04.12.14

Rotlila...

Heute in frostiger Frühe spazierten wir mit dem Hund wieder einmal zu Fluss. Weil der Weg dorthin  leicht abfallend ist und in dieser wechselhaften Wettersituation dazu nicht selten besonders glatt, bewegen wir uns lieber auf der Allee. Dort ist immer leicht gestreut. 
An der Brücke gibt es ein kleines Fitnesseckchen. Da sind über die wärmere Jahreszeit vorwiegend Männer aller Altersklassen bei ihren Übungen. Unter den sehr wenigen Frauen ist eine schlanke Ältere, die mit ihren lilaroten Haaren extrem hervorsticht. Sie war auch heute da - jedoch ganz ohne männliche Begleitung. Minus acht Grad sind für die Herren der Schöpfung schon nicht mehr erträglich.
Nachdem die Dame ihren Spaziergang im Park mit drei Klimmzügen beendet hatte, bewegte sie sich heim. Unser Hund zeigte, dass er auch nach Hause wollte. Deshalb bat ich, sie begleiten zu dürfen. Wir kamen ins Gespräch und ich erfuhr, dass sie 78 Jahre alt ist, noch arbeitet und mit ihrem Mann gemeinsam noch eine große Zahl Bienenstöcke betreut. Dazu singe sie ebenfalls im Chor und geht seit 48 Jahren regelmäßig bei jedem Wetter spazieren, macht ihre Gymnastik.
"Als ich 30 Jahre alt war, hatte ich Probleme mit dem Herzen. Die Ärzte schickten mich zur Kur ins Gebirge. Dort erledigte ich fügsam alle Prozeduren, war aber vorwiegend inaktiv. Bis ich eines Morgens sah, wie eine Gruppe von Leuten fröhlich schwatzend zum Waldrand aufstiegen. Ich bin neugierig und folgte ihnen. Auf einer Lichtung bei frischer Luft tanzten sie, machten Gymnastik. Mich luden sie zum Mittun ein. Ich solle mich hinter alle stellen, um mich nicht zu genieren. Mir gefiel das Ganze, vor allem die ungezwungene Stimmung. Seit diesem Morgen bin ich körperlich aktiver. Zu Hause wische ich auch den Fußboden ohne Schrubber auf, nur in gebückter Haltung. Bewegung ist eben doch Leben." 
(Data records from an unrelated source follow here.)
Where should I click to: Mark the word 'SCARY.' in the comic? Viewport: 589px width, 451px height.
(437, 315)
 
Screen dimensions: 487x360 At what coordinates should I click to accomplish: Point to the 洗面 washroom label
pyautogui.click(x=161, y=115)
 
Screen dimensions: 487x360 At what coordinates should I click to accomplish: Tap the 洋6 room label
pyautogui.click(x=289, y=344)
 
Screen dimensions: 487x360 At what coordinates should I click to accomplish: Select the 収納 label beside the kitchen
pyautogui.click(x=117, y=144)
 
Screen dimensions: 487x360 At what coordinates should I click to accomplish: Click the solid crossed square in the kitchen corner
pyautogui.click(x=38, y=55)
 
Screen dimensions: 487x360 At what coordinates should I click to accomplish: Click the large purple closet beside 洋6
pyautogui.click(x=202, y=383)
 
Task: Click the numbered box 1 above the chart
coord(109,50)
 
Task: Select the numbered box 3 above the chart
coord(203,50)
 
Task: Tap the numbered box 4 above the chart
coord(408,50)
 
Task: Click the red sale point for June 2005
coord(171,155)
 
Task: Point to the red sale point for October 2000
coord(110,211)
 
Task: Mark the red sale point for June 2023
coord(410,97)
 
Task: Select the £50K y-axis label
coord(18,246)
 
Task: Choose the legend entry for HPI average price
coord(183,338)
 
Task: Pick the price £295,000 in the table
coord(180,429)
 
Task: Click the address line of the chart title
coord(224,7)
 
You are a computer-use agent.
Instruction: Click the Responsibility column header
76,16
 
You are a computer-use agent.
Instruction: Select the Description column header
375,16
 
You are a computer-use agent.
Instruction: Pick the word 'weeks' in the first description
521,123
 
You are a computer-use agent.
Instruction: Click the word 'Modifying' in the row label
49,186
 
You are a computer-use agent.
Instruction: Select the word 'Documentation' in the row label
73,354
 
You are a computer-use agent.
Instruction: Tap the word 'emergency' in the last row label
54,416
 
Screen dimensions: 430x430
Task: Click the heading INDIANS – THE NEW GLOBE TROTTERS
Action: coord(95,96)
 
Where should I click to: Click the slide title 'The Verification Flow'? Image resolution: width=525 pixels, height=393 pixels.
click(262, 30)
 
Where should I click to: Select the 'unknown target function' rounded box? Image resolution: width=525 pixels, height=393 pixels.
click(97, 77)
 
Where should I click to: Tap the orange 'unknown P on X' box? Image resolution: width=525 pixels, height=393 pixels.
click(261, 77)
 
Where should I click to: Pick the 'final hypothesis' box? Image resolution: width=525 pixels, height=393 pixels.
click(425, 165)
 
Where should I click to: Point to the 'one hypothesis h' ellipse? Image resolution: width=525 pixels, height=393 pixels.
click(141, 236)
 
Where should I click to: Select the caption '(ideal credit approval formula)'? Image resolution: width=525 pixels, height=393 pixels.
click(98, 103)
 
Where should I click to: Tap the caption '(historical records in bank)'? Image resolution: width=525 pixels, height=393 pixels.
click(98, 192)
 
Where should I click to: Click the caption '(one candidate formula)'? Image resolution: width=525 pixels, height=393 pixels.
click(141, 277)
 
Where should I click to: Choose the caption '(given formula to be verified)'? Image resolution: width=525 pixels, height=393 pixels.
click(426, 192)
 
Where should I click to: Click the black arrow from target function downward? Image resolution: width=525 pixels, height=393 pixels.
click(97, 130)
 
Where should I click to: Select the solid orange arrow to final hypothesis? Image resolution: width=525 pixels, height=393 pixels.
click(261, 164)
Dass ich nicht mehr ganz so fit bin wegen meiner Invalidität des linken Knies, nahm sie zur Kenntnis und sagte lobend, dass ich nach ihrer Beobachtung doch ein unermüdlicher Wanderer sei. Also viel aktiver als meine Altersgenossen. Und deswegen bei guter Grundgesundheit.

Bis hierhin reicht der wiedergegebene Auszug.